Text passage.

[Start of Attachment]

(December 6, 2002)

A Reachable Star

Peter D. Kramer/The Journal News

Take care as you walk along 45th Street west of Ninth Avenue these days. There's infectious dreaming going on over there. "Man of La Mancha" opened last night at the Martin Beck Theatre.

Under Jonathan Kent's complete and clever restaging - employing the tender baritone of Brian Stokes Mitchell and the design wizardry of Paul Brown (sets and costumes), Paul Gallo (lighting) and Tony Meola (sound) - the story of Don Quixote, knight errant of La Mancha, bursts forth, daring you not to join forces with the demented dreamer.

Kent, new to the musical form, relies on strong actors: Mitchell, Mary Elizabeth Mastrantonio as Aldonza and Ernie Sabella as Sancho Panza. They do not disappoint.

In "Man of La Mancha," the Tony-winning best musical of 1965, Dale Wasserman (book), Mitch Leigh (music), and Joe Darion (lyrics) spin a play within a play against the backdrop of the Inquisition. Not exactly happy stuff, but they manage to convey the humor of Miguel de Cervantes along with a message. And if Hitler can be a hit on Broadway, who's to keep inquisitors at bay?

Poet Don Miguel de Cervantes is in prison, summoned by the Inquisition. But before that court date, he'll face a jury of his jailed peers - who accuse him of being "an idealist, a bad poet, and an honest man."

[End of Attachment]

Material provided.
[Start of Attachment]

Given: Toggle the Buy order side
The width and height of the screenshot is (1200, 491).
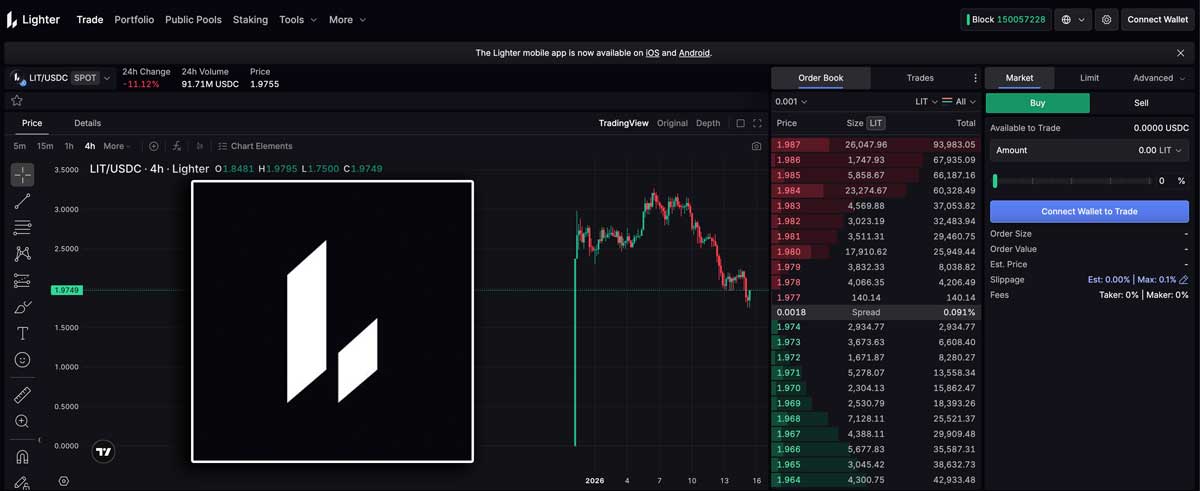Looking at the screenshot, I should (1037, 103).
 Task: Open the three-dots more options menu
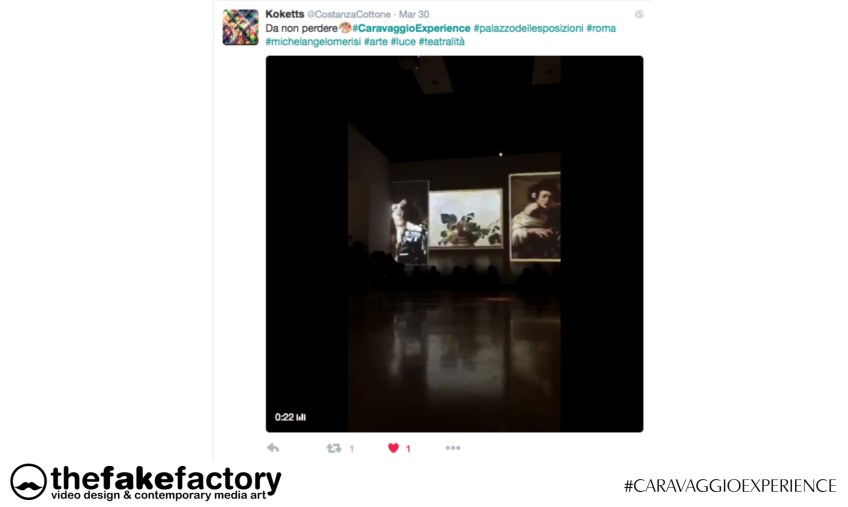point(453,448)
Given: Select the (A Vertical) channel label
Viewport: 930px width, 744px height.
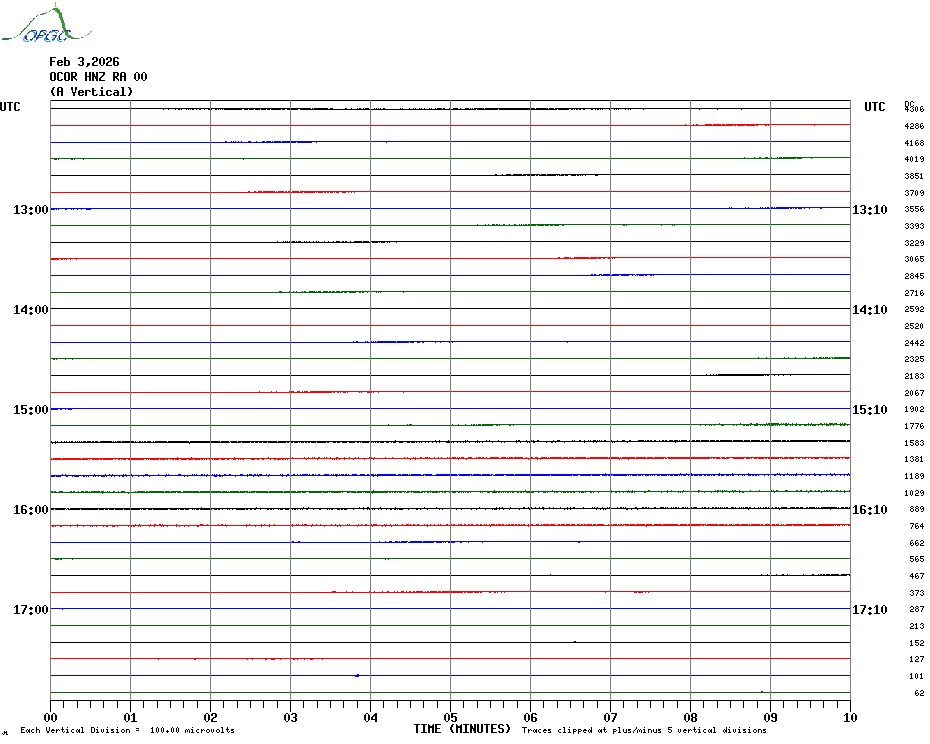Looking at the screenshot, I should tap(91, 92).
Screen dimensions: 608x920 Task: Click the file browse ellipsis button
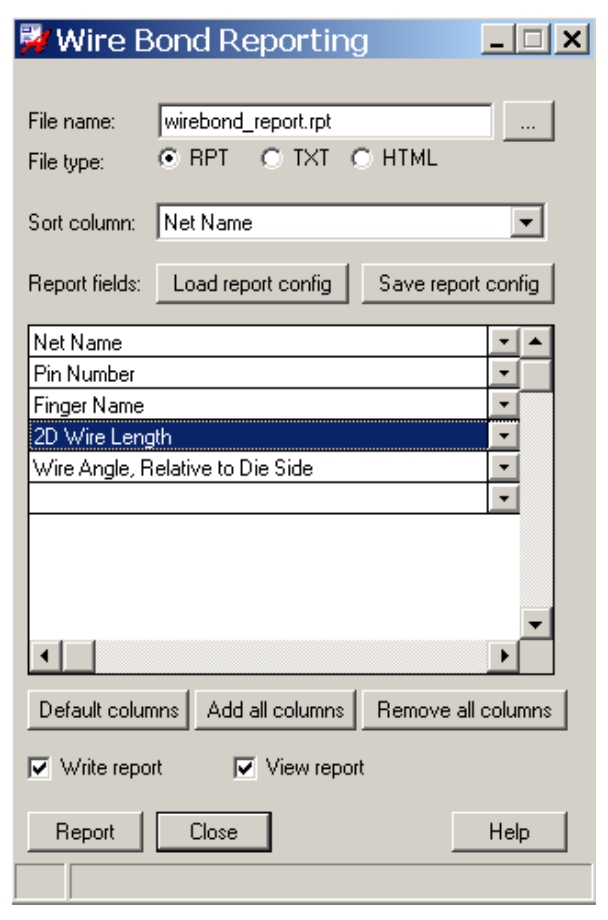pyautogui.click(x=528, y=123)
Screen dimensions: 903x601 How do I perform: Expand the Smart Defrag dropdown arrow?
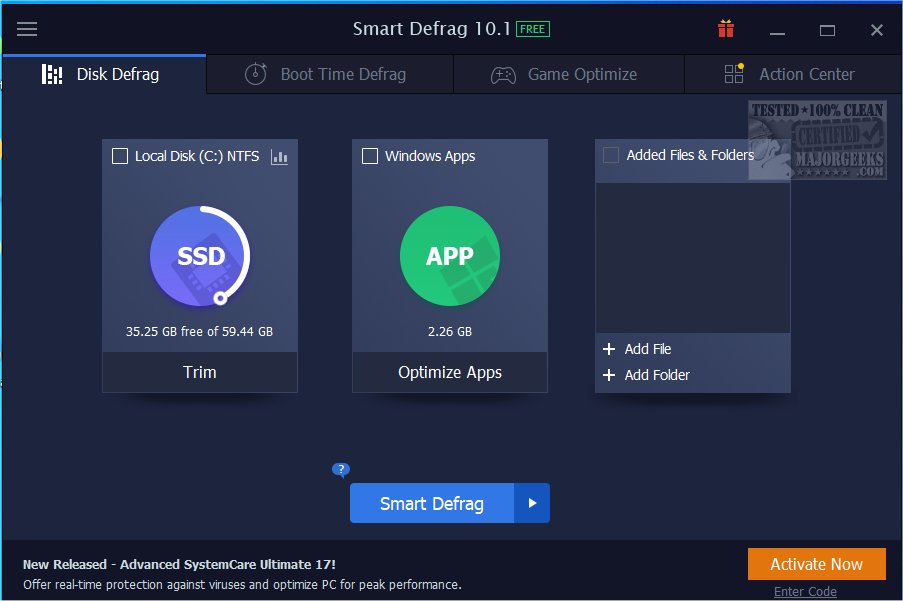[532, 504]
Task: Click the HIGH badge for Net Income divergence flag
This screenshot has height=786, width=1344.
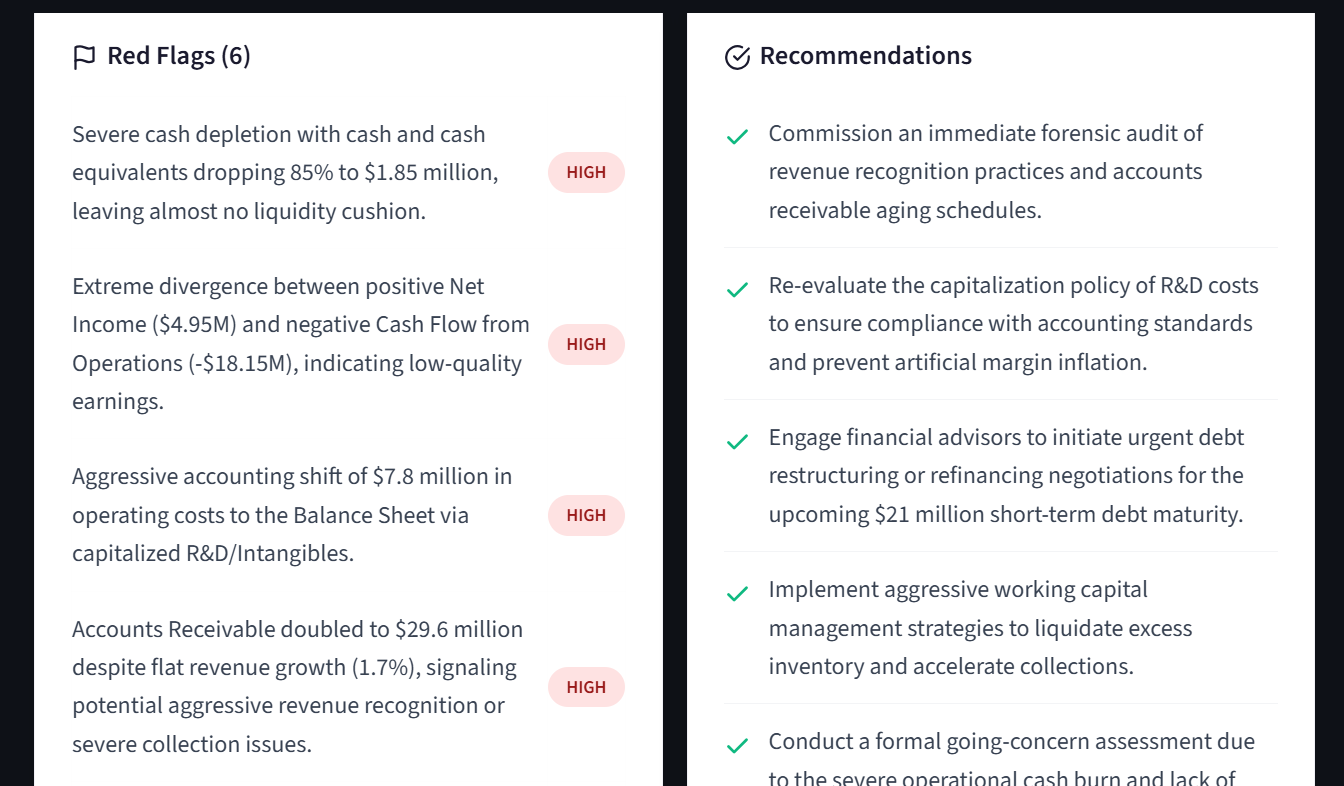Action: tap(586, 344)
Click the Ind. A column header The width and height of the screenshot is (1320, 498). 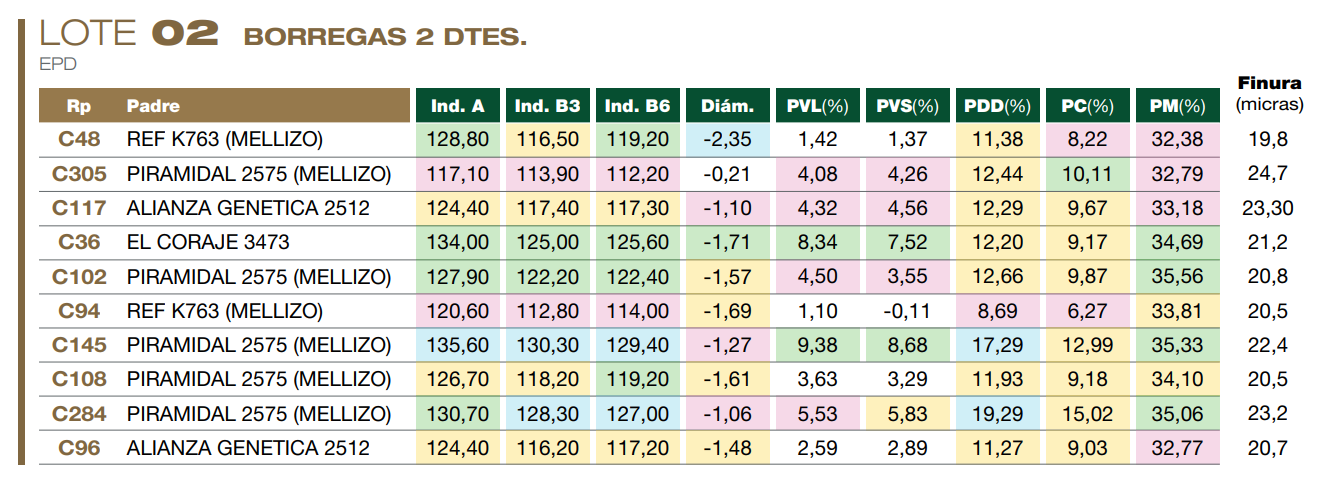[x=457, y=106]
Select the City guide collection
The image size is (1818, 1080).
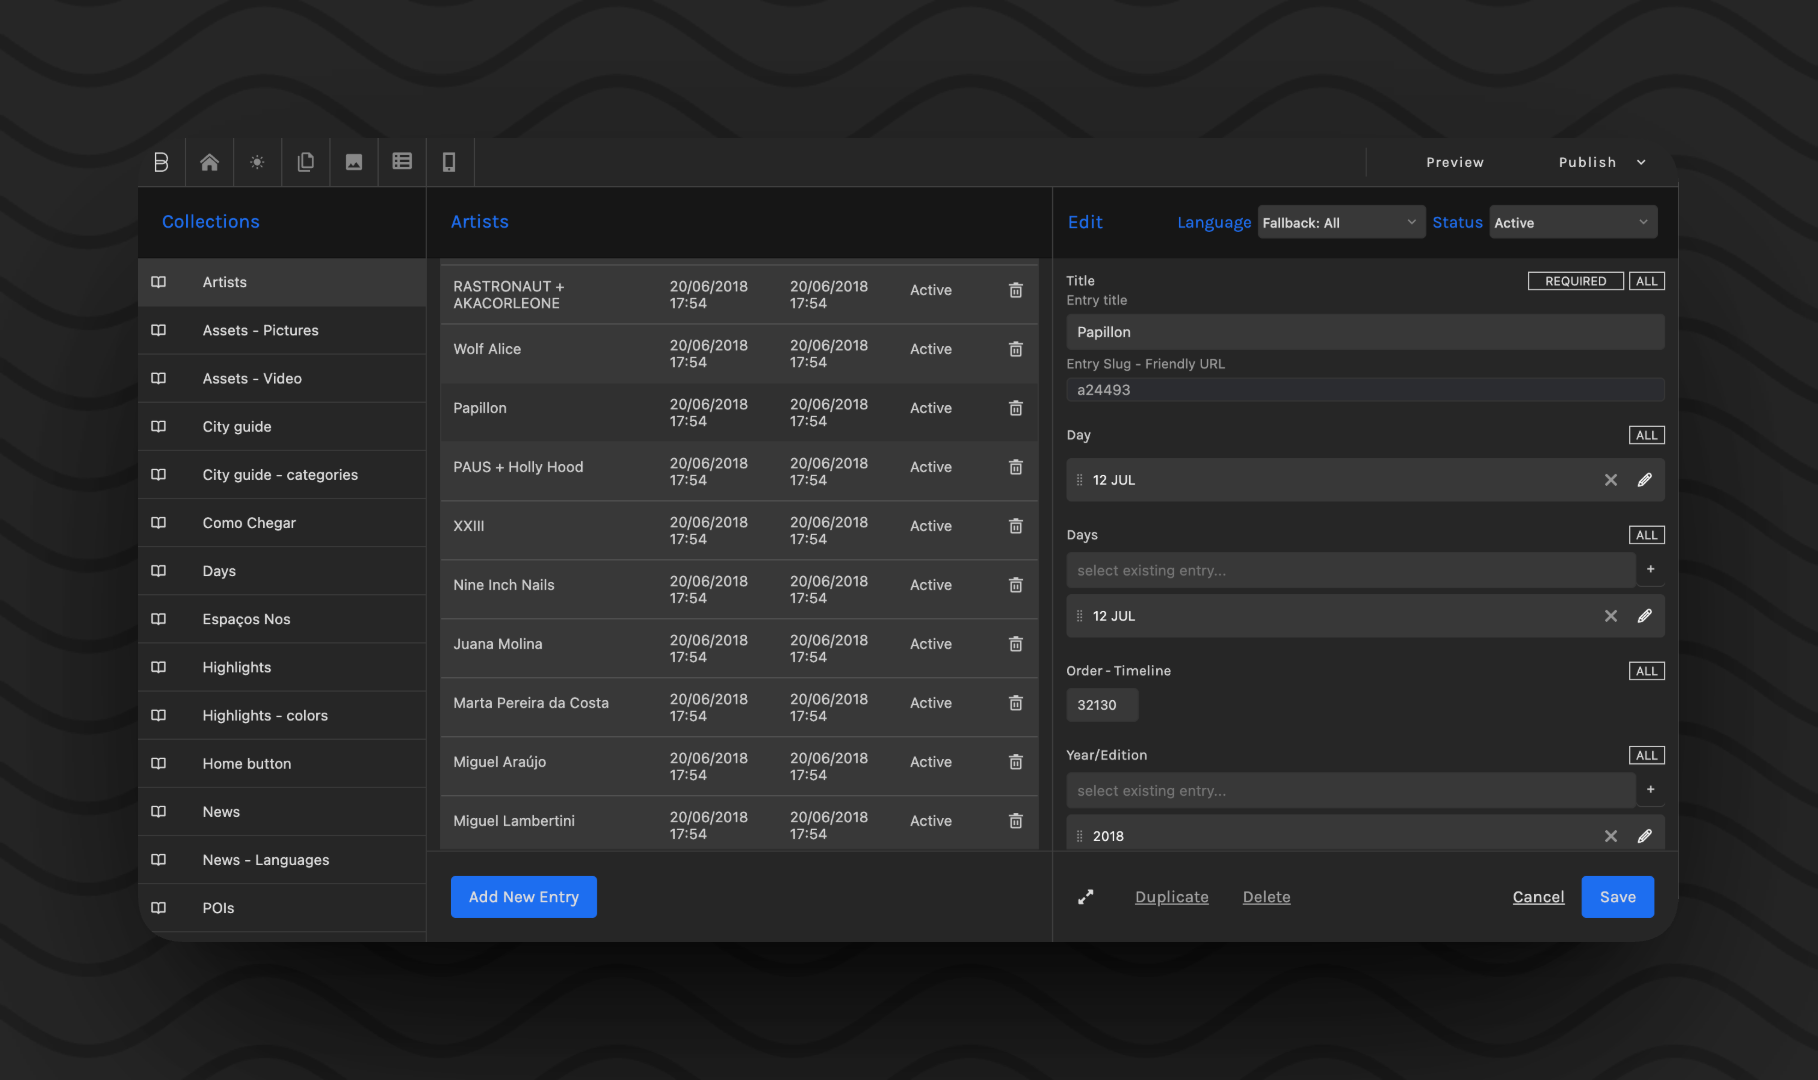(x=237, y=426)
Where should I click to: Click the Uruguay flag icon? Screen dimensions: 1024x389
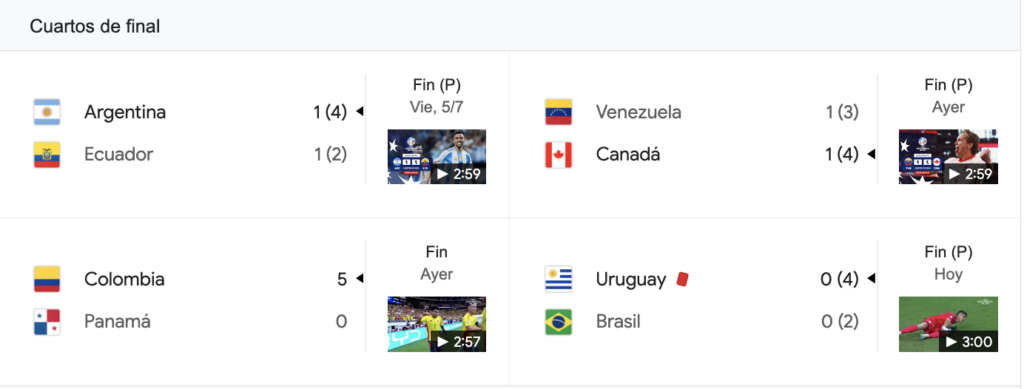pyautogui.click(x=558, y=279)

[End of Attachment]

Exercise aim. Resume the review of the "Man of La Mancha" revival, continuing from its last sentence.

Exercise result.
After pleading guilty, he pleads to be allowed to explain, his way. He performs a charade about a man who, though mad, sees things as they should be and not as they are: Don Quixote de La Mancha. The members of his mock court then become co-conspirators in the play.

Mitchell - the Tony-winner for "Kiss Me, Kate" (incidentally on the same stage) - plays the Don with full dynamic range. His voice is operatic, booming and yet wistful at times.

He speak-sings the opening to "The Impossible Dream (The Quest)," the musical's theme, which became an anthem upon its introduction nearly four decades ago and then, overplayed and in the wrong hands, a cliché.

"To dream the impossible dream/To fight the unbeatable foe/To bear with unbearable sorrow/To run where the brave dare not go..."

Everyone in the audience knows what is coming at the end of the song. They know Quixote will reach for that unreachable star. And, almost in spite of themselves, they get caught up in it as Mitchell reaches his full voice and hammers that last line. And stops the show.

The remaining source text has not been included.